Zwar lockt die private Krankenversicherung immer wieder mit besonderen Leistungen und hebt sich hierdurch von den gesetzlichen Versicherungsgesellschaften ab. Aber ganz ohne Bürokratie geht es auch bei den privaten Unternehmen nicht. Und die Verwirrung beginnt bereits beim Ausfüllen des Aufnahme-Antrags. Jedem, der sich mit dem Thema PKV etwas tiefgründiger beschäftigt, dürfte bekannt sein, dass vor dem Beitritt einige Formulare auszufüllen sind. Hierzu gehört auch die Gesundheitsabfrage.
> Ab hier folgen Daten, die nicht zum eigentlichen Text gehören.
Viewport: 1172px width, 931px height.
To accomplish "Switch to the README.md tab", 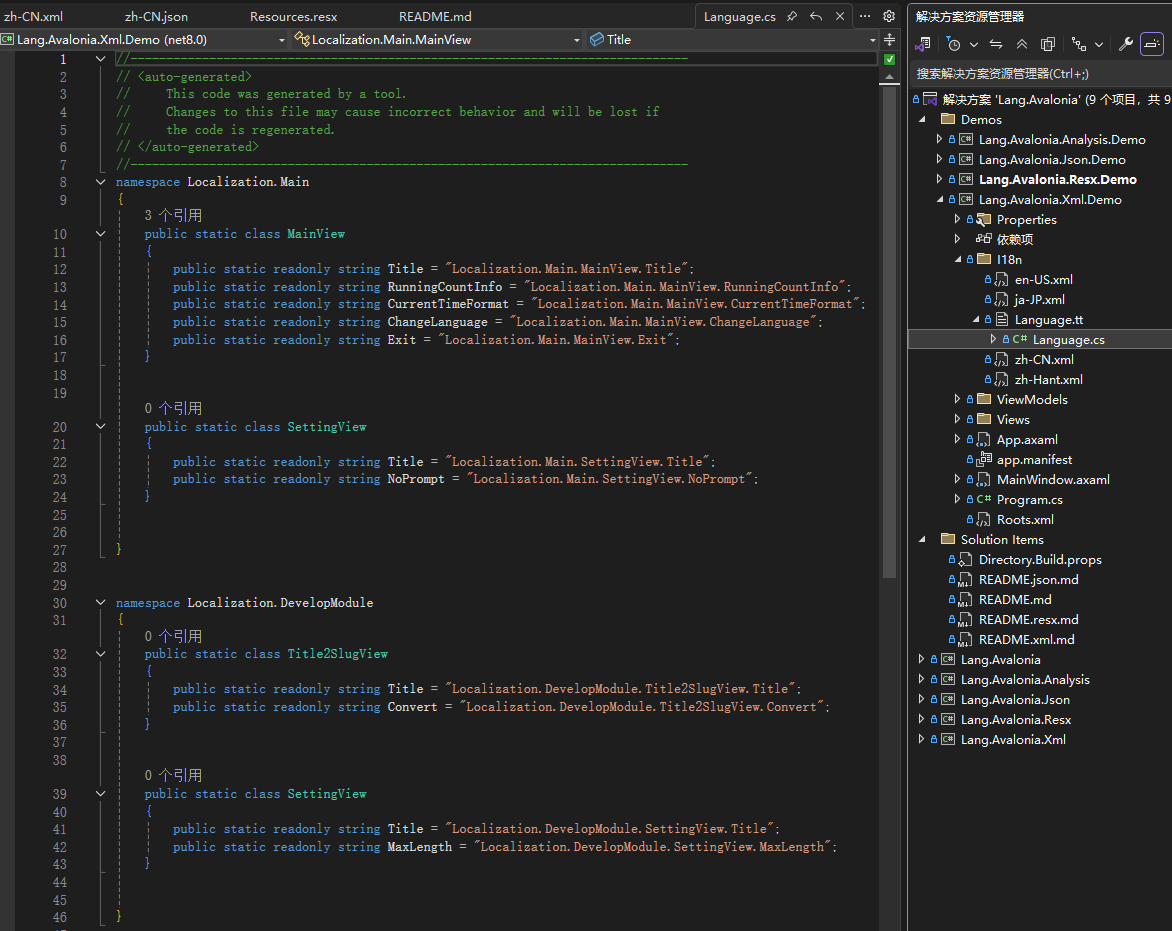I will click(x=435, y=16).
Mithilfe dieses Checks wollen die Versicherer den gesundheitlichen Zustand der Patienten überprüfen und ziehen die Daten zur Berechnung der Beiträge heran.

In ihrer neuen Ausgabe beschäftigt sich die Zeitschrift Finanztest mit diesem Thema und kommt zu dem Ergebnis, dass die einzelnen Anbieter einer privaten Krankenversicherung zwar über neue Antragsformulare verfügen, das Ausfüllen aber nicht unbedingt bequemer geworden ist. Lediglich ein einziger Antrag sticht aus der Masse geprüfter Exemplare hervor und hat sich die Note „Gut“ verdient. Bei allen anderen Prüflingen konnten leider nur die Noten „Befriedigend“ und „Ausreichend“ vergeben werden.

Dabei kann ein verwirrendes Antragsformular durchaus schwerwiegende Folgen für den Versicherten nach sich ziehen. Schließlich drohen bei unvollständigen Angaben Nachzahlungen, die Leistungsverweigerung oder sogar die Kündigung der Versicherung durch die private Gesellschaft. Speziell, wenn Fragen auftauchen, welche auf die medikamentösen Therapien der letzten Jahre abzielen, stehen sicher die meisten Antragsteller vor einem Problem. Wer erinnert sich schließlich noch an die Dosierung von Antibiotika bzw. den Namen des Präparates, wenn seit der letzten Anwendung mehr als 20 Monate vergangen sind. Im Interesse der Versicherten wären transparentere Antragsformulare wünschenswert und sicher auch durchaus sinnvoll.